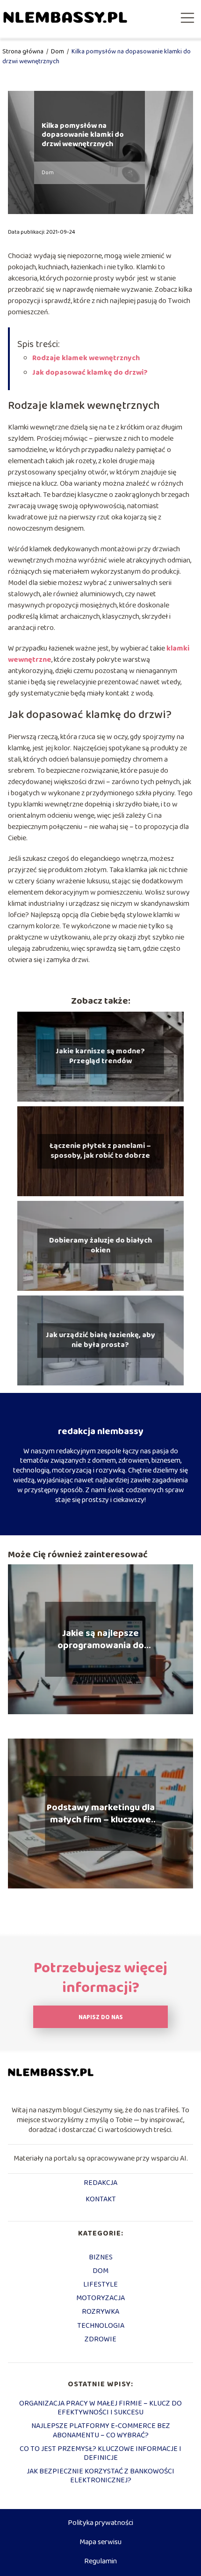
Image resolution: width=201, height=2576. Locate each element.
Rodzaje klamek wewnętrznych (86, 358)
---
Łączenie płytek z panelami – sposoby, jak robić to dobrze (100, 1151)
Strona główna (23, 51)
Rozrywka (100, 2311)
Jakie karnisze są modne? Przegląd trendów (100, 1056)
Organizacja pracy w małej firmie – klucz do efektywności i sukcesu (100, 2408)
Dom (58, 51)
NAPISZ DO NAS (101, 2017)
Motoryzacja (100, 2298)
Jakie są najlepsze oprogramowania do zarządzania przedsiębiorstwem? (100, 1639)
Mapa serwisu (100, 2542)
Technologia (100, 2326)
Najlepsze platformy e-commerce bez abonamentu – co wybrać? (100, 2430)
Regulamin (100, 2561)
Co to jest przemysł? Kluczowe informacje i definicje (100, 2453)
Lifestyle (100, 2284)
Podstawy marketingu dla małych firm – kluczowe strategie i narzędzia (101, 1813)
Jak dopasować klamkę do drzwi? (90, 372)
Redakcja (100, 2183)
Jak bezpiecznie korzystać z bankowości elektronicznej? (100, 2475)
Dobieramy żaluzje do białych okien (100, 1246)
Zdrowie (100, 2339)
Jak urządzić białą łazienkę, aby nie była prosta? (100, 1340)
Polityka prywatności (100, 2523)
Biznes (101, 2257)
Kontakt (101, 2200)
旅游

* _Work to complete_
The lines to extract from the data above begin with the line containing "Jakie karnisze są" and end with the line containing "Najlepsze platformy e-commerce". Extract them exactly, including both.

* _Task result_
Jakie karnisze są modne? Przegląd trendów (100, 1056)
Organizacja pracy w małej firmie – klucz do efektywności i sukcesu (100, 2408)
Dom (58, 51)
NAPISZ DO NAS (101, 2017)
Motoryzacja (100, 2298)
Jakie są najlepsze oprogramowania do zarządzania przedsiębiorstwem? (100, 1639)
Mapa serwisu (100, 2542)
Technologia (100, 2326)
Najlepsze platformy e-commerce bez abonamentu – co wybrać? (100, 2430)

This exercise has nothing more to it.